Sadık Türkmen 

1. Ey sen; kendisine ağır bir sorumluluk yüklediğimiz!

2. Geceleyin kalk/gecenin büyük bir kısmında ayakta/uyanık dur;

3. Gece yarısında veya ondan biraz eksilt

4. Ya da onun üzerine biraz ilâve et ve Kur’an’ı ağır ağır/üzerinde düşüne düşüne oku, (tabiat ayetleriyle çelişkisiz biçimde) anlamaya çalışarak!..

5. Gerçek şu ki; (Açıkeğitim ve Öğretime yönelik faaliyetler için), Biz sana sorumluluk yükleyen ağır bir söz bırakacağız.

6. Şüphesiz gece (kalkışı, Kur’an’ı okuma/anlama bakımından), tesirce şiddetli (anlayışça daha uygundur) ve özümleme (kavrayış) bakımından daha etkilidir.

7. Çünkü, senin için gündüz vaktinde uzunca bir meşguliyet vardır.

8. Rabbinin ismini an ve (şimdiye kadar din adına edindiğin bilgileri bir tarafa bırakarak) tüm yeteneklerinle ona (Kur’an’a) odaklan.

9. (o), doğunun ve batının Rabbidir (Sahibidir). O’ndan başka İlâh/Tanrı (ibadet edilecek) yoktur. Öyleyse, yalnızca O’nu vekil edin.

10. Onlarin söylediklerine (karşı) sabret/dayan/diren, onlardan güzellikle ayrıl.

11. Nimet sahibi, bolluk içinde yüzen o yalanlayıcıları Bana bırak, onlara biraz mühlet ver.

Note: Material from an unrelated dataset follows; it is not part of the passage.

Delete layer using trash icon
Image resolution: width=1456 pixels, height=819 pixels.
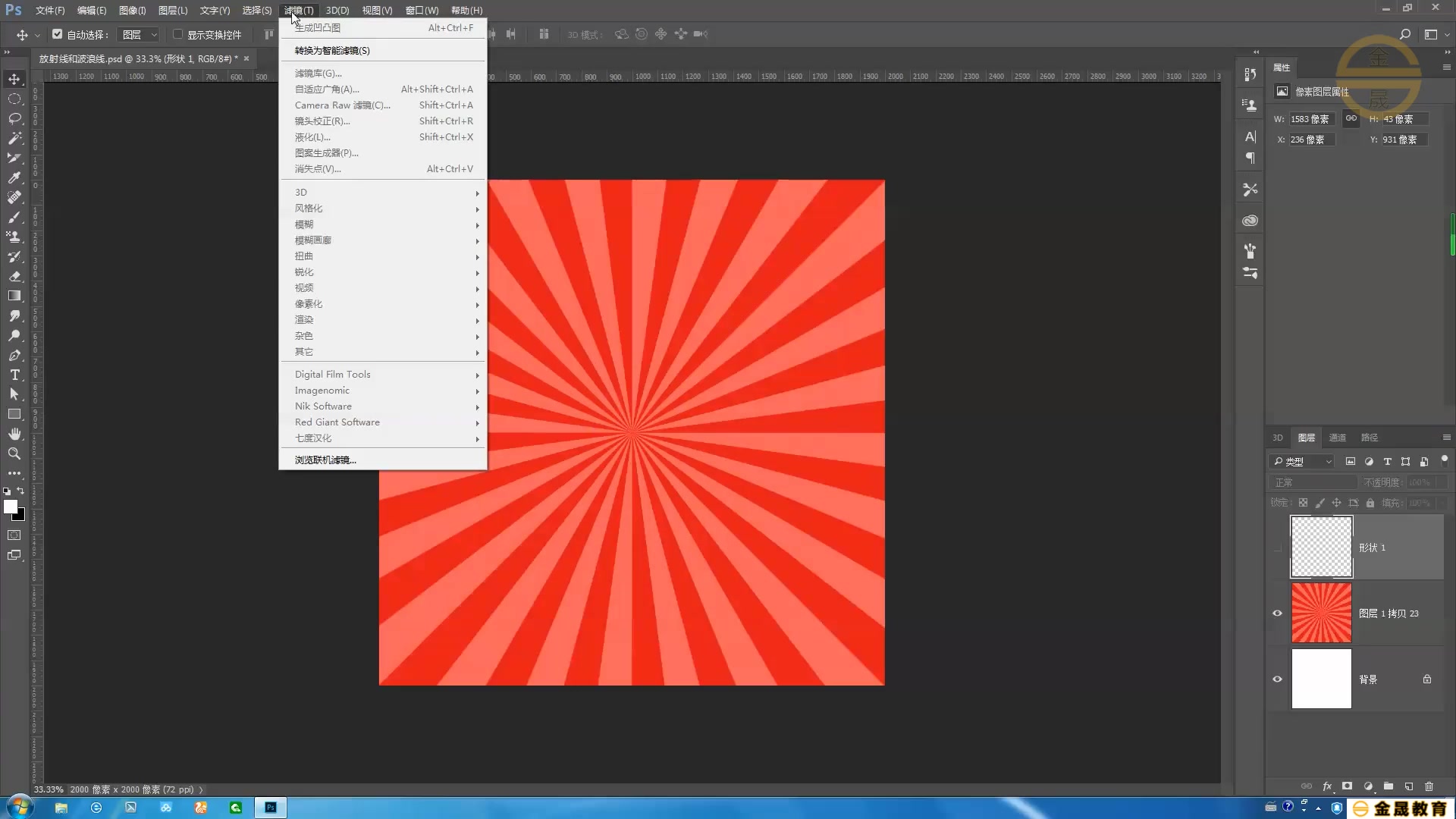point(1429,786)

12. Bizim yanımızda bukağılar/boyunduruklar/kelepçeler ve yakıcı ateş vardır.

13. Gırtlağı tıkayan bir yemek ve can yakan/pek acıklı bir azap vardır.

14. O gün; yeryüzü ve dağlar şiddetle sarsılır, dağlar savrulmuş kum yığınları(na dönüşür) gibi olur.

15. Doğrusu biz size, üzerinize/yaptıklarınıza şahit olan bir elçi gönderdik, Firavun’a gönderdiğimiz bir elçi gibi!

16. Firavun elçiye isyan etti; Biz de onu, pek şiddetli bir tutuşla yakalayıp mahvettik.

17. Eğer inkâr ederseniz nasıl korunacaksınız; çocukları yaşlılara çeviren o günden?

18. O günün şiddetinden gökyüzü çatlamıştır. Ve O’nun sözü yerine getirilmiştir.

19. Şüphesiz bu (Kur’an, Rabbinden gelen) bir öğüttür (isteyen okuyup düşünür öğüt alır). Artık, (bu öğüdü okuduktan sonra) dileyen kimse, Rabbinin rızasına giden bir yol tutar.

20. Hiç kuşkusuz Rabbin, senin; gecenin üçte ikisinden biraz azında, yarısında, üçte birinde ayakta/uyanık dur(up Kur’an oku)duğunu biliyor. Ve seninle birlikte olan bir topluluğun da!.. Gece ve gündüzün ölçüsünü koyan Allah’tır. (Zamanlamayı iyi) hesap edemeyeceğinizi bildiğinden, tövbenizi (zamana uyamayacağınızı hoş görerek) kabul etti. Bundan böyle, sizin için tamamı kolaylaştırılmış olan Kur’an’ı, kolayınıza geldiği gibi okuyabilirsiniz! Allah bilir ki; içinizden hastalananlar olacak, bir kısmınız (iş yapmak üzere ithalatihracat yaparak); Allah’ın fazlından aramak için yeryüzünde dolaşacak (yeryüzünün çeşitli kentlerine/ülkelerine iş gezileri düzenleyecek) ve bir kısmınız da saldırganlara karşı sizi savunmak için, Allah’ın belirttiği savaş hukukuna uygun olarak savaşacaklar. Öyleyse, sizin için tamamı kolaylaştırılmış olan Kur’an’ı, kolayınıza geldiği gibi okuyabilirsiniz! Namazı kılınız, zekatı veriniz! Allah için (insanlara güzelce) ödünç verin/iyilik edin; güzel bir ödünç olarak önceden (dünyada) her ne verirseniz, kendi iyiliğiniz içindir. Onu Allah katında daha hayırlı ve karşılık olarak da daha fazlasını bulursunuz. Allah’tan bağışlanma dileyin. Şüphesiz ki Allah; çok bağışlayandır, çok esirgeyendir.